Quatro valiosas obras do célebre pintor renascentista Antonello da Messina foram furtadas durante a festa da Assunção, na cidade natal do artista.
O incidente, que ocorreu na Praça Duomo, onde milhares de fiéis se reuniram para a procissão da Vara, chocou as autoridades locais e a comunidade artística.
Enquanto a procissão decorreu sob rigorosas medidas de segurança, o museu regional, situado a quatro quilómetros do local das festividades, foi alvo de um audacioso roubo. Três a quatro indivíduos, com o rosto coberto por balaclavas, conseguiram entrar no estabelecimento e, em questão de minutos, subtraíram as seis obras, as quais estão avaliadas em dezenas de milhões de euros.
Duas das obras foram posteriormente encontradas na proximidade do museu, o que leva a crer que os assaltantes abandonaram as peças durante a fuga, temendo serem identificados pelos presentes na celebração.
O Ministério Público de Messina lançou uma investigação por roubo agravado de obras de arte, inicialmente contra desconhecidos. O presidente da Região da Sicília, Renato Schifani, classificou o ato como “um crime excepcional” e “uma intolerável afronta ao património cultural universal”. O ministro da Cultura, Alessandro Giuli, manifestou o seu pesar pela situação e garantiu o apoio total do governo às autoridades regionais na gestão dos museus.

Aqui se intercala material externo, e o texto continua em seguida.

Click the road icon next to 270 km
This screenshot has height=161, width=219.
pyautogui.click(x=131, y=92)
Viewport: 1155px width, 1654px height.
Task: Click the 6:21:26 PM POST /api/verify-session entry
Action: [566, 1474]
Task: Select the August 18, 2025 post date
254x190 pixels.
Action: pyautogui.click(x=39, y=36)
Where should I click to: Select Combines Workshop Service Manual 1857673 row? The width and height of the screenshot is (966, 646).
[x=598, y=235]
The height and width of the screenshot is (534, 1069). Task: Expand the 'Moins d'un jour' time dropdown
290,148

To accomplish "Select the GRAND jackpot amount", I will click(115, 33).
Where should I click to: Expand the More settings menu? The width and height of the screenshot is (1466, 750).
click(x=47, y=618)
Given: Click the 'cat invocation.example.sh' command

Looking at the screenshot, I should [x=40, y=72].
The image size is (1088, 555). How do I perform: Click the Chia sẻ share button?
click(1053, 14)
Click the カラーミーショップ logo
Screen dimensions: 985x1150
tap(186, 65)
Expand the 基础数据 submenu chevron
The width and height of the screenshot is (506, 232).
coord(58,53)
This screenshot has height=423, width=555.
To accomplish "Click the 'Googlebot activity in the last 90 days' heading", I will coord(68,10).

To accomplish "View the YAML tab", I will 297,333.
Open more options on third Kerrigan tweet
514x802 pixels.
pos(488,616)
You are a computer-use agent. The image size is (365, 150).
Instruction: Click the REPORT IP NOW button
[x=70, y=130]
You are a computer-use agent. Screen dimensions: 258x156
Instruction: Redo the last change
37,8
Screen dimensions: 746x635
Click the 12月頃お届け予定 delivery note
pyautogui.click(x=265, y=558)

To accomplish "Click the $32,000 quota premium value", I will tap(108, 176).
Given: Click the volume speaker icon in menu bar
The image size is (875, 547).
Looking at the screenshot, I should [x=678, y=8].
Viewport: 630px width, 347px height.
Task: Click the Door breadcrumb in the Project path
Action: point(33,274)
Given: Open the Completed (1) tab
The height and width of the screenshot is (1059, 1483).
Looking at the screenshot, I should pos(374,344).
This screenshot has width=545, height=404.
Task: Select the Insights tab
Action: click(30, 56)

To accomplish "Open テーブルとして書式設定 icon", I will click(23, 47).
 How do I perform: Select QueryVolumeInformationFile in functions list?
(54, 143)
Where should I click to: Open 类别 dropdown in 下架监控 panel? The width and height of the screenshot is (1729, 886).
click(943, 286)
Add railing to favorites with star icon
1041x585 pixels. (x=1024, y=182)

Logo após a descoberta do roubo, a polícia estabeleceu postos de controlo nos terminais de ferry que fazem a conexão com a Calábria, embora, até ao momento, não tenham conseguido localizar o grupo criminoso nem determinar se as obras ainda se encontram na Sicília.
Com a colaboração da Unidade de Protecção do Património dos carabinieri, diversas linhas de investigação estão em curso, incluindo a hipótese de que o assalto tenha sido encomendado por um negociante de arte.
Adicionalmente, a polícia procura esclarecer o que motivou a falta de intervenção dos quatro seguranças que se encontravam no museu durante o ataque, mesmo quando os alarmes soaram. As câmaras de videovigilância captaram todas as fases do roubo, e as forças da ordem só foram informadas da situação quando bateram à porta do museu para verificar a origem das obras encontradas.
O governador Schifani anunciou o início de uma inspeção interna para avaliar a responsabilidade do pessoal de segurança, relembrando que “não será tolerada qualquer zona cinzenta” no que toca à segurança das obras de arte.
Este caso surge apenas três dias após a polícia italiana ter recuperado três quadros de renomados artistas – Cézanne, Renoir e Matisse – que haviam sido roubados em março, num valor estimado de nove milhões de euros, de um museu de Parma.